• TASKS FOR THIS EXERCISE
A. Could you quote the kernel forum thread word for word, starting with "## grooveman" and going on through "with no problems."?
B. Can you condense the paragraph in the kernel forum thread that begins "I've got the same hang on unloading alsa modules" into a short list that keeps its main facts?

--- start PASSAGE SHOWN ---

I'm using the same .config file as I did with the last kernel, which exhibited no such problems.  I need to use 2.6.29 however, because without it, my blu-ray burner runs really, really, really slow.

Any insights here?

thanks.

G

----------

## Hu

What were you using before you upgraded to 2.6.29-gentoo-r5?  What is the last kernel version that works?  Does the problem also occur if you do not load the proprietary nVidia driver?

----------

## iabervon

 *grooveman wrote:*   

> I upgraded to 2.6.29-gentoo-r5 yesterday, and my PC has run like crap since.  Gets really slow, seems to cache a lot and It will not shutdown, it hangs on unloading the alsa modules every time.

 

I've got the same hang on unloading alsa modules, which I tracked down to snd_hda_intel preventing snd_hda_codec_analog from being unloaded but not specifically depending on it. If I unload snd_hda_intel, it stops being hung. Not sure what's should be done to fix it, but that's the way it's misbehaving.

----------

## figueroa

In my case, the alsa unloading hangup went away when I built snd_hda_intel into the kernel rather than having it as a module.  Sounds works great, too.

----------

## grooveman

 *Hu wrote:*   

> What were you using before you upgraded to 2.6.29-gentoo-r5?  What is the last kernel version that works?  Does the problem also occur if you do not load the proprietary nVidia driver?

 

Was using this: linux-2.6.28-gentoo-r5, with no problems.

Yes, I suppose I could compile it into the kernel, that might work around the module unloading problem... but what about the rest?  The irq conflict is particularly disconcerting, since there were no hardware changes, there should be no such conflict... must be a kernel bug...

--- end PASSAGE SHOWN ---
--- start INFORMATION GIVEN ---

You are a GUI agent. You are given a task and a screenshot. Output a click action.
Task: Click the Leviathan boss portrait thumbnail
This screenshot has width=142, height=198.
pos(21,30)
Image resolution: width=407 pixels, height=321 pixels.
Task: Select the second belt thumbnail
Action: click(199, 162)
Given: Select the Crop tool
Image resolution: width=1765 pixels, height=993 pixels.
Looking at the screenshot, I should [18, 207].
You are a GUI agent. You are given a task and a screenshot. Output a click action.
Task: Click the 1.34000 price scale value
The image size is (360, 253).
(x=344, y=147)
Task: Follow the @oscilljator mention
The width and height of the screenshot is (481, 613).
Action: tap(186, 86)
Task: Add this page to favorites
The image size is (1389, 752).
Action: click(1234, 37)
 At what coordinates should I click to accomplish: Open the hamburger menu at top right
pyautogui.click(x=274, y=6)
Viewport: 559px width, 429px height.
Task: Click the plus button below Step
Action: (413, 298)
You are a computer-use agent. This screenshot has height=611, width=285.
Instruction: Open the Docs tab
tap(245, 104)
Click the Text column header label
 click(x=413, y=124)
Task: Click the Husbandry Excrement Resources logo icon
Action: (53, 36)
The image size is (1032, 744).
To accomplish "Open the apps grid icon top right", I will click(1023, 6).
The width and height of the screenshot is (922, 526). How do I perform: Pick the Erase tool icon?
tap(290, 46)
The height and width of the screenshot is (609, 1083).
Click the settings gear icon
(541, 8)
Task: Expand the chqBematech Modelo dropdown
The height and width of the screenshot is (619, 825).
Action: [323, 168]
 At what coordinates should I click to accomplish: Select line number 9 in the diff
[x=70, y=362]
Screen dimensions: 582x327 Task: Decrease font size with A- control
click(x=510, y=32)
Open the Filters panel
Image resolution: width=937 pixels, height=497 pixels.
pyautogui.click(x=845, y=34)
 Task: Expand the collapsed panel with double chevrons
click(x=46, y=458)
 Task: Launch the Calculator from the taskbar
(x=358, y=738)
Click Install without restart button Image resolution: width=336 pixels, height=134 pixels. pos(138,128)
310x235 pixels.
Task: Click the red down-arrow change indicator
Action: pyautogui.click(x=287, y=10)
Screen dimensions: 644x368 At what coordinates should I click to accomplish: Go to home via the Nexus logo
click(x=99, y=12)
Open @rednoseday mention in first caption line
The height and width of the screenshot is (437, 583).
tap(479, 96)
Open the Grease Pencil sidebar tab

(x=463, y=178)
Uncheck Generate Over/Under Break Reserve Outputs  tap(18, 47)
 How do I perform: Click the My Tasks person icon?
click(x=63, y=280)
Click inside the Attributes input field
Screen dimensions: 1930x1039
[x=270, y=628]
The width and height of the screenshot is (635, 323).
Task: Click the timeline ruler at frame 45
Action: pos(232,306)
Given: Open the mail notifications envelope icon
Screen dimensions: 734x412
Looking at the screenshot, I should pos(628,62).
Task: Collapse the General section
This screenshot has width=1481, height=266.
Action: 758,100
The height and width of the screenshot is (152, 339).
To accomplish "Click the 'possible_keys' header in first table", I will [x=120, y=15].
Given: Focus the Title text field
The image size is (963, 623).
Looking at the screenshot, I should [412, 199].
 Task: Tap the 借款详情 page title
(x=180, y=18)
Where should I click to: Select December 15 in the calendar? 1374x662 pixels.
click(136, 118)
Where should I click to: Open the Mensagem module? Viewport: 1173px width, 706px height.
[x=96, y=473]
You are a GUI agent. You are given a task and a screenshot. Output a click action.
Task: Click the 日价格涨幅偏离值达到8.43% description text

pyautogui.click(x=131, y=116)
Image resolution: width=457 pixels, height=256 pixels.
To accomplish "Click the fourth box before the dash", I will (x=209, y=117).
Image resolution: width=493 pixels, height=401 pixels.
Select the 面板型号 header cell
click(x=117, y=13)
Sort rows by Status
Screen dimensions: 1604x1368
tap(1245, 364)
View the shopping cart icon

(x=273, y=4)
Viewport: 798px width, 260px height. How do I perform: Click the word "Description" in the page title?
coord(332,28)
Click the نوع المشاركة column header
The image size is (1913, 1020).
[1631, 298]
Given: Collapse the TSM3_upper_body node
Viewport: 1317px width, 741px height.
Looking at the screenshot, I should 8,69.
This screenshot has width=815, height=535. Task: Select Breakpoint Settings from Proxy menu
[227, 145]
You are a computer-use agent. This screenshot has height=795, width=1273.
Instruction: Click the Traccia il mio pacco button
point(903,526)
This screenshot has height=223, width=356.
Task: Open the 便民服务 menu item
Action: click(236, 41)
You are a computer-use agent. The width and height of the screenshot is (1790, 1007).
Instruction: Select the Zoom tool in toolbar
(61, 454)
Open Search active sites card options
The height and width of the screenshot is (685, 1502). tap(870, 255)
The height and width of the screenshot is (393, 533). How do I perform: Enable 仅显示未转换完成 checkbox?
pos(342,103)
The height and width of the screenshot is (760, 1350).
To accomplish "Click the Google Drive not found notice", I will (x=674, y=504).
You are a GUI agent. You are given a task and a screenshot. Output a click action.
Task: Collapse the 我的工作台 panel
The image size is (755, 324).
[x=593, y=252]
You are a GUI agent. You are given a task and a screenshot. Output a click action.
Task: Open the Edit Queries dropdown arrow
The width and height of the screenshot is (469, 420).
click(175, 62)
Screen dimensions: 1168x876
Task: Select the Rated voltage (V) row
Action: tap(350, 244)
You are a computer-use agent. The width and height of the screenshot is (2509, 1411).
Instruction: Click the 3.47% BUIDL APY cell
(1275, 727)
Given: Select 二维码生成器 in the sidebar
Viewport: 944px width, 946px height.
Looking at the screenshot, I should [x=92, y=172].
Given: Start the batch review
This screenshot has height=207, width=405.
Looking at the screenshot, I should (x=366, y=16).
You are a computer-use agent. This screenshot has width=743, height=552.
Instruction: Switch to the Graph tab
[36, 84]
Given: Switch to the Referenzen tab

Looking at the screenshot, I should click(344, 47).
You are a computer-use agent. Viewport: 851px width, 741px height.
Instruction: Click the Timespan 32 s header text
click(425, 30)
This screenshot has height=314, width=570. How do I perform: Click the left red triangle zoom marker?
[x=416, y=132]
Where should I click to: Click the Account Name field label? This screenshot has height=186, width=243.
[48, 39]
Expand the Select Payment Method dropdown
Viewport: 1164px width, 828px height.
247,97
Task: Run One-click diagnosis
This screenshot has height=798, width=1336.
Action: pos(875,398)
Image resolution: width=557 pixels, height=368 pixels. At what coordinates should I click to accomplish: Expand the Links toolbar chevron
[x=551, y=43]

--- end INFORMATION GIVEN ---

• RESPONSES BY TASK
A.
## grooveman

 *Hu wrote:*   

> What were you using before you upgraded to 2.6.29-gentoo-r5?  What is the last kernel version that works?  Does the problem also occur if you do not load the proprietary nVidia driver?

 

Was using this: linux-2.6.28-gentoo-r5, with no problems.

B.
- The same hang happens when the alsa modules are unloaded.
- It was traced to snd_hda_intel, which prevents snd_hda_codec_analog from being unloaded but does not specifically depend on it.
- Unloading snd_hda_intel stops the hang.
- The proper fix is unclear.